■ **Activity**:
In the provided text, how does the thermal expansion of aluminum compare with that of steel?

■ **Provided text**:
--- --- ---

Lol I don't how you guys do it the thermal expansion of aluminum is almost 2 times that of steel maybe small sections and plenty of rivets is the key
Boomer who owns one of the best looking Eagles on the planet did the whole sides of his Eagle with just one piece of aluminum and he is one for perfection his bus has waves on a hot day
Fiberglass unless you do like the builders of Prevost and MCI which use carbon fibers is the worst one can use. Some where on this board Jim the RV-Safety guy posted the numbers for the thermal expansion coefficients of all 3 materials steel won hands downs
good luck
When I did my bus, you almost had me convinced to do steel. I like a lot of the "Pros" like:
No rivets - smooth side
Simple weld on - no pre-heat
work the metal just like automotive body work
No warp
But, there are some "Cons" too.
Heavy
Potential rust
Heavy
Weld spots visible from outside (lots of sanding)
But, there are some nice "Pros" to the aluminum
Easy to handle
Easy to form and cut
Light weight
Same look and material as the bus builders used
"Everyone Else is doing it"
The "Con" of aluminum is limited only to the potential of waving. And if installed hot, and we stay out of AZ, that should'nt be a problem.
Also, be sure (this could be a pro for steel), that you protect your steel structure from the aluminum.

--- --- ---

■ **Extracted material**:
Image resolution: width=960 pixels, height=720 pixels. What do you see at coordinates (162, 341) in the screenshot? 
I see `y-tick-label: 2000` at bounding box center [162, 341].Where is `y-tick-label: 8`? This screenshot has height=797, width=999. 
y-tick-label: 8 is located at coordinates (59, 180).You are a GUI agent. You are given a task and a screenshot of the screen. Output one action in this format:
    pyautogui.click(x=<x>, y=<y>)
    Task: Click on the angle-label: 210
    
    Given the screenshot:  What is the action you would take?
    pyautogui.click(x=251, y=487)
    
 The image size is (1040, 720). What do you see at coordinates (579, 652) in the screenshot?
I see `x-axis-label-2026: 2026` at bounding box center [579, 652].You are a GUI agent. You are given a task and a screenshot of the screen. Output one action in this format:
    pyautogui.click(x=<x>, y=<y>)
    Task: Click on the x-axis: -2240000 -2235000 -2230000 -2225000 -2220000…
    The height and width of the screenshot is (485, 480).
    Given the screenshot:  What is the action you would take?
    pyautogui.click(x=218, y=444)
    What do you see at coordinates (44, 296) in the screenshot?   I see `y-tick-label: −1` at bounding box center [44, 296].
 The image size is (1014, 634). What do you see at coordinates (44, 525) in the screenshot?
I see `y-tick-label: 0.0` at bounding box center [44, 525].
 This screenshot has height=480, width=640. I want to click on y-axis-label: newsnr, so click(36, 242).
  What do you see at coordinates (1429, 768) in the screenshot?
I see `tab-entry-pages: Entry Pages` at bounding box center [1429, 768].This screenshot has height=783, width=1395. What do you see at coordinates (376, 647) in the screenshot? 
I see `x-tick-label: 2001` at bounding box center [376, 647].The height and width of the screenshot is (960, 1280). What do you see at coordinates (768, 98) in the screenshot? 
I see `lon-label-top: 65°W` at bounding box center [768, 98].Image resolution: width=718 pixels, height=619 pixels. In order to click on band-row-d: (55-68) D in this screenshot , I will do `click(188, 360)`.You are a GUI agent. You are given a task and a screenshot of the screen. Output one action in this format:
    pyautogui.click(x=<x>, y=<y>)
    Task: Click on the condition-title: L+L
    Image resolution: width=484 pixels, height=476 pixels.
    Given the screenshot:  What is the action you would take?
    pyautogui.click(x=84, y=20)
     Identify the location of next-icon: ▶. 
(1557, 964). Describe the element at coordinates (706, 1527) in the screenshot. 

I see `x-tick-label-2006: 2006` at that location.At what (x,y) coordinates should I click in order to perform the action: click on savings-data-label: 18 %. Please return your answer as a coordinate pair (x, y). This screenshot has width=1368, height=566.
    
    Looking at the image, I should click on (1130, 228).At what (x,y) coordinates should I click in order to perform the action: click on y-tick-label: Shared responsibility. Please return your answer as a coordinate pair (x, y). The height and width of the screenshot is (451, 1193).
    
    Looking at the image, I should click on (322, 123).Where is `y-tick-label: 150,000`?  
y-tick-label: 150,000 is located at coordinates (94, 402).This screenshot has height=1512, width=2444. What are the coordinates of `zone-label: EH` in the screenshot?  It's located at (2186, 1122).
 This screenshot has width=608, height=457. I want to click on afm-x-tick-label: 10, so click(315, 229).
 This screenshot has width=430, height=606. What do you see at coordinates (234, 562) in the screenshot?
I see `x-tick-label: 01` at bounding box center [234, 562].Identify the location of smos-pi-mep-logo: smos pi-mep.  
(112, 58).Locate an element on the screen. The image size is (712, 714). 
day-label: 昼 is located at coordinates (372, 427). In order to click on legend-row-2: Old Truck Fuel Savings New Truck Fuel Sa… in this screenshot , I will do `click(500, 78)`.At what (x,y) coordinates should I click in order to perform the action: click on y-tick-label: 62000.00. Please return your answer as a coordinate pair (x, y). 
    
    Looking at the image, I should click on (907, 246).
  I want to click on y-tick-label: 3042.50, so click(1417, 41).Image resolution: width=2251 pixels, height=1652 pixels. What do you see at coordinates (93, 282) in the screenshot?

--- --- ---

■ **The completed task**:
It is almost two times that of steel.